Les «sages» répondent ce vendredi à la QPC d’un Franco-Marocain condamné en 2013.
Au Conseil constitutionnel, en 2010. (Photo Sébastien Calvet)
publié le 22 janvier 2015 à 19h56

Le Conseil constitutionnel rend ce vendredi sa décision concernant une question prioritaire de constitutionnalité (QPC) contestant la déchéance de la nationalité française du Franco-Marocain Ahmed Sahnouni el-Yaacoubi, condamné pour faits de terrorisme en 2013. Cette décision, qui pourrait faire jurisprudence, a une résonance toute particulière dans un contexte où le gouvernement entend faire preuve de fermeté face au terrorisme.

Deux semaines après les attentats de Charlie Hebdo et de l'épicerie casher, Manuel Valls a évoqué mercredi la future décision du Conseil constitutionnel dans une allocution devant la presse. Il estime qu'«une question légitime se pose sur les conséquences auxquelles on s'expose quand on décide de s'en prendre à la nation à laquelle on appartient, soit parce qu'on y est né, soit parce qu'elle vous a accueilli». La déchéance de nationalité est régulièrement brandie à droite et au Front national. Mercredi, Nicolas Sarkozy, invité du journal de 20 heures de France 2, s'est dit favorable à cette mesure utilisée pour la première fois par la gauche à l'encontre du Franco-Marocain.

Binationales. Cette procédure reste toutefois rarissime. Elle concerne uniquement les personnes binationales ayant acquis la nationalité française et condamnées pour «un crime ou un délit constituant un acte de terrorisme».

Ahmed Sahnouni, 45 ans, s'est vu retirer la nationalité française le 28 mai par un décret signé par Manuel Valls et le ministre de l'Intérieur, Bernard Cazeneuve. La décision n'avait pas été médiatisée à l'époque. Ahmed Sahnouni avait été naturalisé en 2003, puis condamné en mars 2013 à sept ans de prison pour «association de malfaiteurs en relation avec une entreprise terroriste». Libérable fin 2015, il a soulevé une QPC pour contester cette déchéance.

Utilisée huit fois depuis 1973, il s’agit du premier cas où une telle décision est portée devant le Conseil constitutionnel depuis l’entrée en vigueur de la QPC en 2006.

«Il ne faudrait pas que le gouvernement généralise ce type de procédure.
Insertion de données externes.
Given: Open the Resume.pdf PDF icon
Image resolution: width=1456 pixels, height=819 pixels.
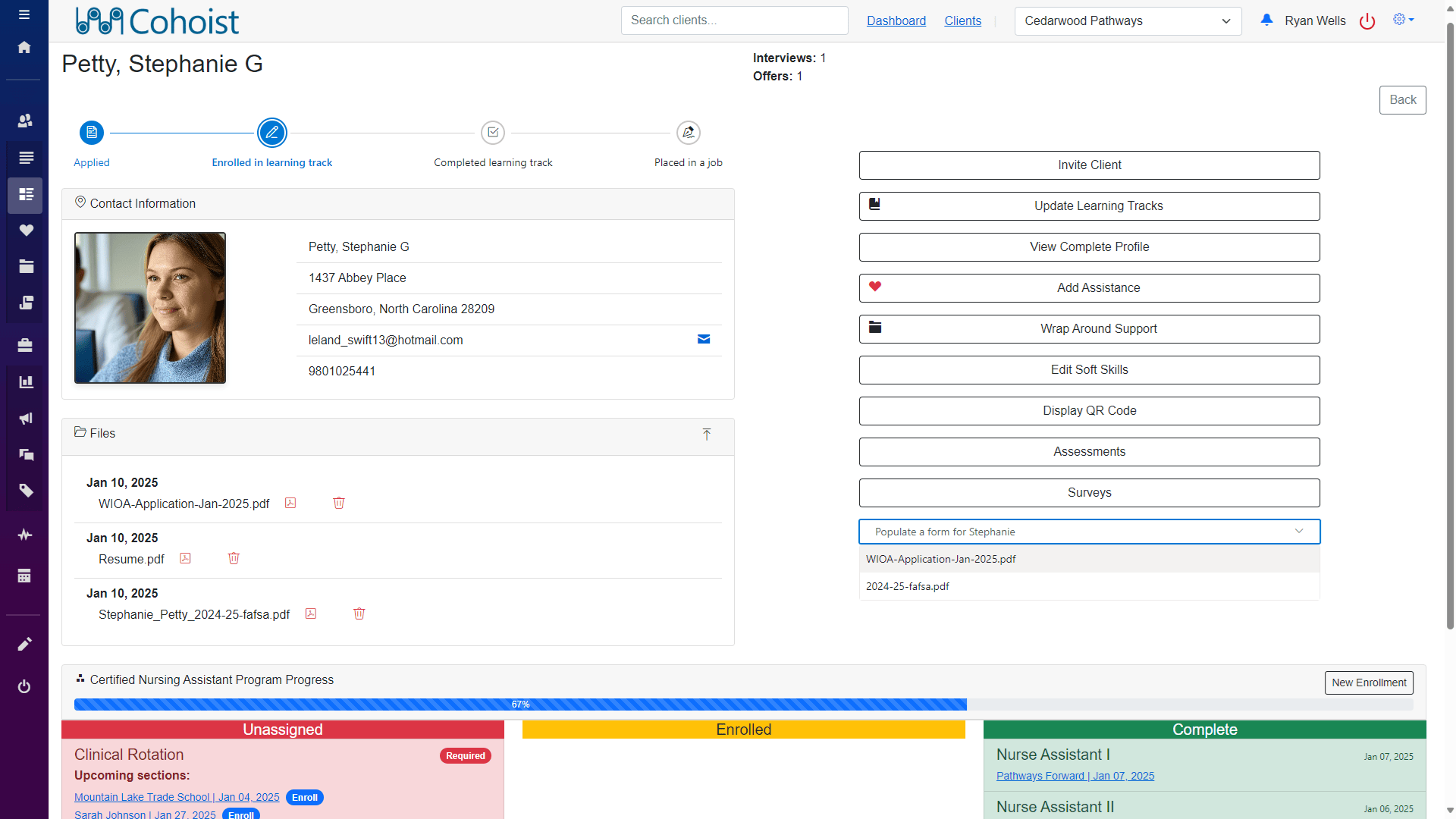Looking at the screenshot, I should [185, 558].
Cela doit rester exceptionnel», souligne Serge Slama, spécialiste du droit public et des droits des étrangers. Il juge la mesure «inefficace» contre le terrorisme. «Il s'agit juste d'une sanction qui vient s'ajouter à la prison. C'est plus symbolique qu'autre chose, estime-t-il. On considère que quelqu'un a commis un crime tellement important qu'il ne mérite plus d'être français.»

Devant le Conseil, l'avocat d'Ahmed Sahnouni, Me Nurettin Meseci, avait plaidé il y a dix jours «la rupture d'égalité entre Français de naissance et Français naturalisés», introduite, selon lui, par ce texte. Une approche partagée par Serge Slama : «Il ne peut y avoir deux sortes de Français. Etre français ne signifie pas qu'on adhère à une série de dogmes. On peut être musulman et islamiste et être français.»

Indignité. Dans son allocution mercredi, Manuel Valls a indiqué qu'il proposerait «une réflexion transpartisane» sur la réactivation de la peine d'indignité nationale pour les Français de naissance. Plus question, en ce cas, de déchéance de nationalité, mais d'un retrait de droits civiques pour certains condamnés. «Ça existe déjà dans la loi», souligne Serge Slama, mettant en garde sur une «une notion souvent floue et extrêmement imprécise». Pour que la Cour européenne des droits de l'homme l'admette, «il faut préciser la définition de ce qu'est l'indignité nationale. Cette mesure ne doit pas être rétroactive et la sanction doit être individualisée. Il faut faire du cas par cas».